Everything a new team needs
The shared instruments of the network. Registered teams receive the full pack by email after applying on the Join page; the summaries below let you assess fit before applying.
The three core instruments
Researcher workshop pack
18 printable worksheets: project identity, RQ0–RQ6, H1–H6 with observables, the theoretical framework, the linguistic-prediction module, corpus and annotation protocols, the AI pipeline, the reader study, six weekly day-by-day plans with Friday checkpoints, deliverables checklist, starter bibliography.
COGNILANG Analyzer
A Streamlit app for AI-assisted exploration: textual-index extraction, similarity/divergence comparison, sentence alignment, TRA shift detection, DIS classification, PRD marker identification, and a cross-analysis tab linking features × shifts × prediction to cognitive hypotheses. JSON and PDF export with full Unicode (RTL Arabic included).
Code-book with examples
The frozen LIN/DIS/TRA/PRD grid with one positive and one negative example per code per language, the κ procedure, and the deviation-log template every replication fills in.
Recommended tools per component
Model substitution across languages is expected; the validation logic is what stays constant. Versions of every tool used must be logged.
| Component | Reference tools (pilot) |
|---|---|
| EN/FR processing | spaCy (en_core_web_*, fr_core_news_*); stanza as cross-check. |
| Arabic processing | CAMeL Tools, Farasa, or stanza (ar) — normalisation settings documented. |
| Other languages | stanza covers 70+ languages; for CJK add jieba / fugashi; report segmentation agreement on a sample. |
| Embeddings / alignment | sentence-transformers (LaBSE), LASER; faiss for nearest-neighbour pairing. |
| Surprisal (PRD-1) | transformers + minicons with one monolingual causal LM per language; within-language comparisons or normalised profiles only. |
| LLM assistance | Any capable LLM API for frame labelling and shift pre-classification — always benchmarked against the gold subset; prompts versioned. |
| Statistics | pandas, scikit-learn, statsmodels; κ on doubled annotations; notebooks under version control. |
The six-week cycle
| Week | Focus | Key deliverables |
|---|---|---|
| Week 1 | Framing and architecture | Title, RQ0–RQ6, H1–H6 with observables, definitions (incl. linguistic prediction), outline, abstracts, ethics application submitted. |
| Week 2 | Literature review | Three-block review (cognition · translation · AI) + state of the art on translation as cognition; frozen DIS-1 label set; formatted bibliography. |
| Week 3 | Methodology and corpus | Corpus collected and documented; grid piloted and frozen (κ ≥ 0.70); AI pipeline (incl. surprisal module) validated on a sample. |
| Week 4 | Analysis | Comparative LIN/DIS tables; TRA typology; predictability profiles; shift × surprisal cross-table; results and discussion drafts. |
| Week 5 | Finalisation | Introduction and conclusion; harmonised text; verified citations and bibliography; near-final version. |
| Week 6 | Revision and delivery | Final document (DOCX + PDF); annexes; oral presentation pack; deviation log to the network. |
Starter bibliography, by axis
A — Cognition & comprehension
Kintsch, Comprehension: A Paradigm for Cognition · Sweller et al. on cognitive load theory · interdisciplinary work on cognition and language contact.

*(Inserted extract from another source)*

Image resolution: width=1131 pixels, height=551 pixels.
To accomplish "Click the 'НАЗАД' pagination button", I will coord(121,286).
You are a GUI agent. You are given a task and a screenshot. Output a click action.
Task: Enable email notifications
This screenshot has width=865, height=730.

B — Cognitive translation studies
Pym on cognitive translation studies · the CTIS programmatic literature ("an evolving research area and a thriving community") · systematic reviews of cognitive approaches to translation · translation-meets- cognitive-science syntheses.
C — News discourse & framing
Entman on framing as a fractured paradigm · corpus-based discourse analysis of translated news (e.g. intensifiers in bilingual news translation) · Bielsa & Bassnett, Translation in Global News.

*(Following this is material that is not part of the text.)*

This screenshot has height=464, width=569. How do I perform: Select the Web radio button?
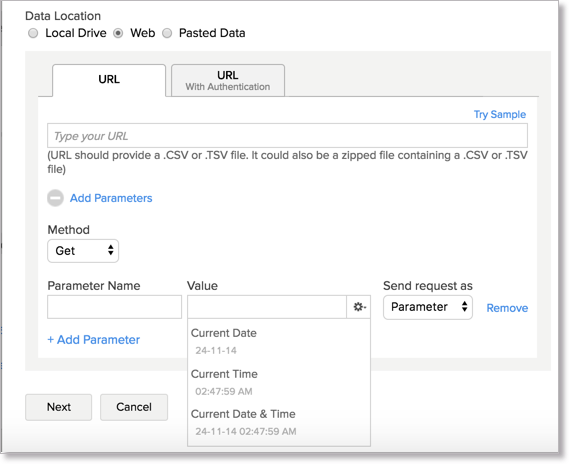click(x=118, y=33)
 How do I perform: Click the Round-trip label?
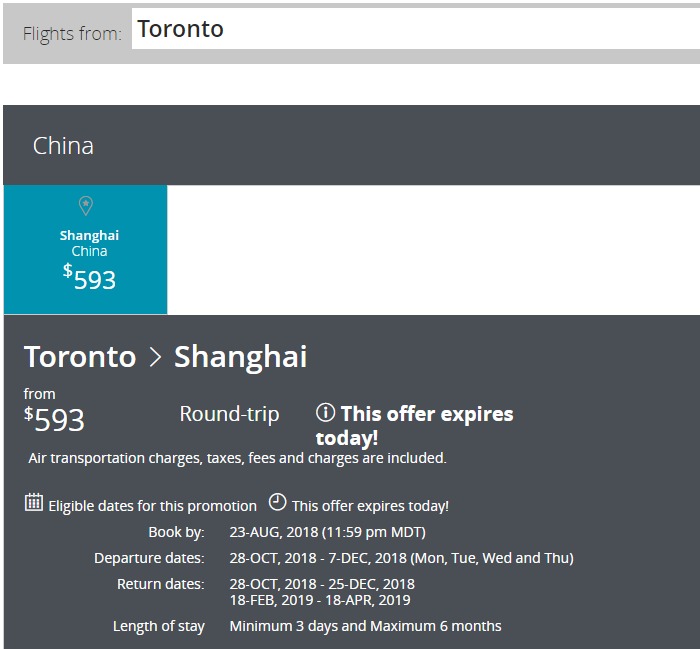click(x=229, y=414)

D — AI / NLP for multilingual news
Multilingual multifaceted understanding of online news · scaling up multilingual news framing analysis · tool papers for the components actually used (cite per team).
E — Linguistic prediction
Kutas & Federmeier on the N400 and anticipatory semantic processing · Pickering & Garrod's integrated theory of production and comprehension · Huettig's four central questions about prediction · Hale and Levy on surprisal and expectation-based comprehension · Chernov, Inference and Anticipation in Simultaneous Interpreting · Amos & Pickering on prediction in simultaneous interpreting · Seeber on cognitive load in SI.